With this post we provide insights into three key healthcare trends to watch:
1. Impending Meaningful Use Stage 2 Deadline
The federal government introduced requirements for “meaningful use” attestation in the use of electronic health care records. Rules are rolled out in stages, with the next rollout being stage 2. The deadline for Meaningful Use Stage 2 is still at least a year away but most healthcare providers will need to do a lot of work before they’ll be ready. From implementing computerized physician order entry (CPOE) and e-prescribing (e-Rx) to providing patients online access to records, providers will be implementing many new tools this year. While a substantial share of the changes will be made by certified EHR vendors, hospitals and providers will still need to succesffully institutionalize and operationalize these new requirements. Providing patients with online access to their electronic health records, facilitating the transmission of health data to third parties, and ensuring secure communications may be some of the more difficult changes to implement.
2. Healthcare Analytics & Big Data
Over the last 50 years, healthcare has expanded radically. The pace of medical literature publication is verging on one million articles annually. Despite this vast of body of literature, the healthcare system lacks evidence for what works. As medical publishing continues at an unheard pace, new types and sources of health care data are quickly becoming available (from federally incentivized EHR adoption and innovations including PatientsLikeMe) and adding exponentially to the volumes of data being produced annually. The era of Big Data in healthcare is here.
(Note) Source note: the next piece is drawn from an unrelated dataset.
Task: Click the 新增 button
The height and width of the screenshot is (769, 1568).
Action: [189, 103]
With the popularity of data from body sensors and devices (AgaMatrix, Scanadu, Fitbit, Zeo) and decreases in the cost of genetic sequencing (23andMe and Life Technologies), analytics (Apixio and Humedica) are poised to emerge as a tool to offer actionable information to healthcare providers (“intelligent healthcare”). Beyond real-time analysis of body sensors and genomics/personalized medicine, data scientists have the opportunity to impact many different areas of healthcare. Big data analysis could improve point of care decisions, reduce hospital readmissions, and enhance population health management. We also see significant use of capabilities from Cloudera, including their CDH and new Impala, and also management tools for making all of that enterprise ready in healthcare. There are also many use cases for capabilities from MarkLogic and Cleversafe and many other firms in this space.
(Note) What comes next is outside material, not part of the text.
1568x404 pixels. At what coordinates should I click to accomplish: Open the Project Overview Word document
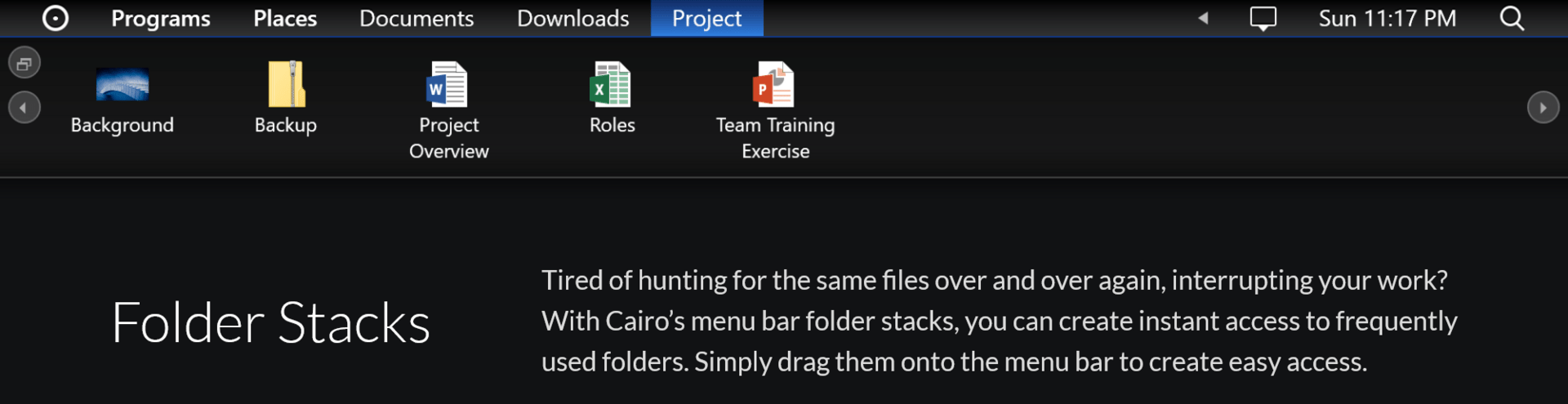click(x=448, y=84)
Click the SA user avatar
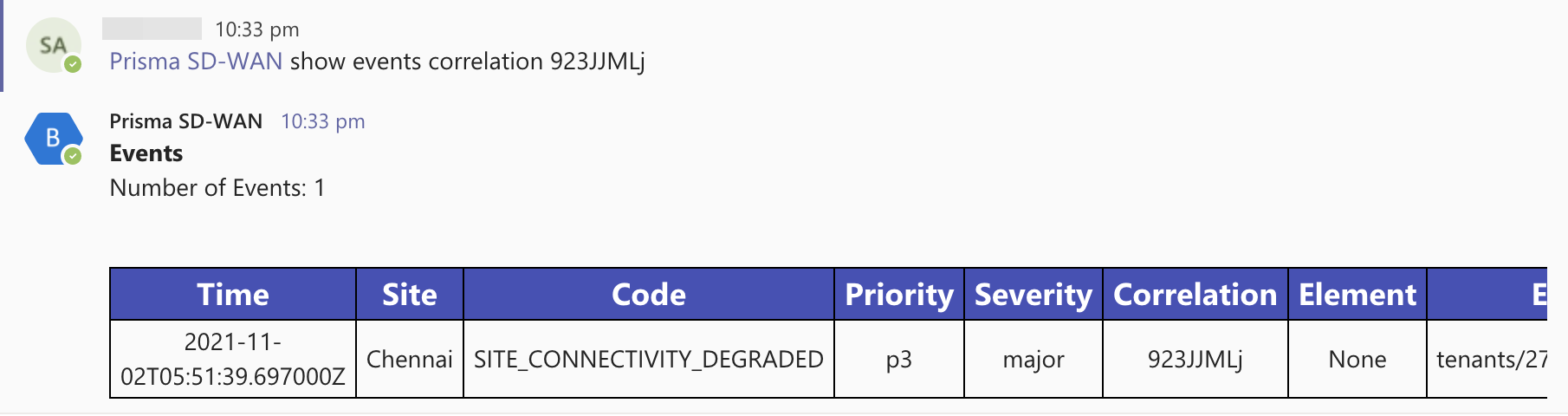Image resolution: width=1568 pixels, height=416 pixels. point(52,45)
3. Tablet Usage by Clinicians
The iPad Mini and Nexus 7 are just about the perfect size to be used by healthcare providers. Now that these new tablets can easily fit into lab coats, we may see a much larger percentage of providers using these devices. Although the right form is essential for device acceptance, it remains to be seen how satisfied providers will be with these conveniently-sized tablets. Widespread adoption will depend on a number of factors within the user experience. How well will providers be able to view images, see lab results, and input orders on these mini tablets? The longterm success of tablets in healthcare depend on these answers.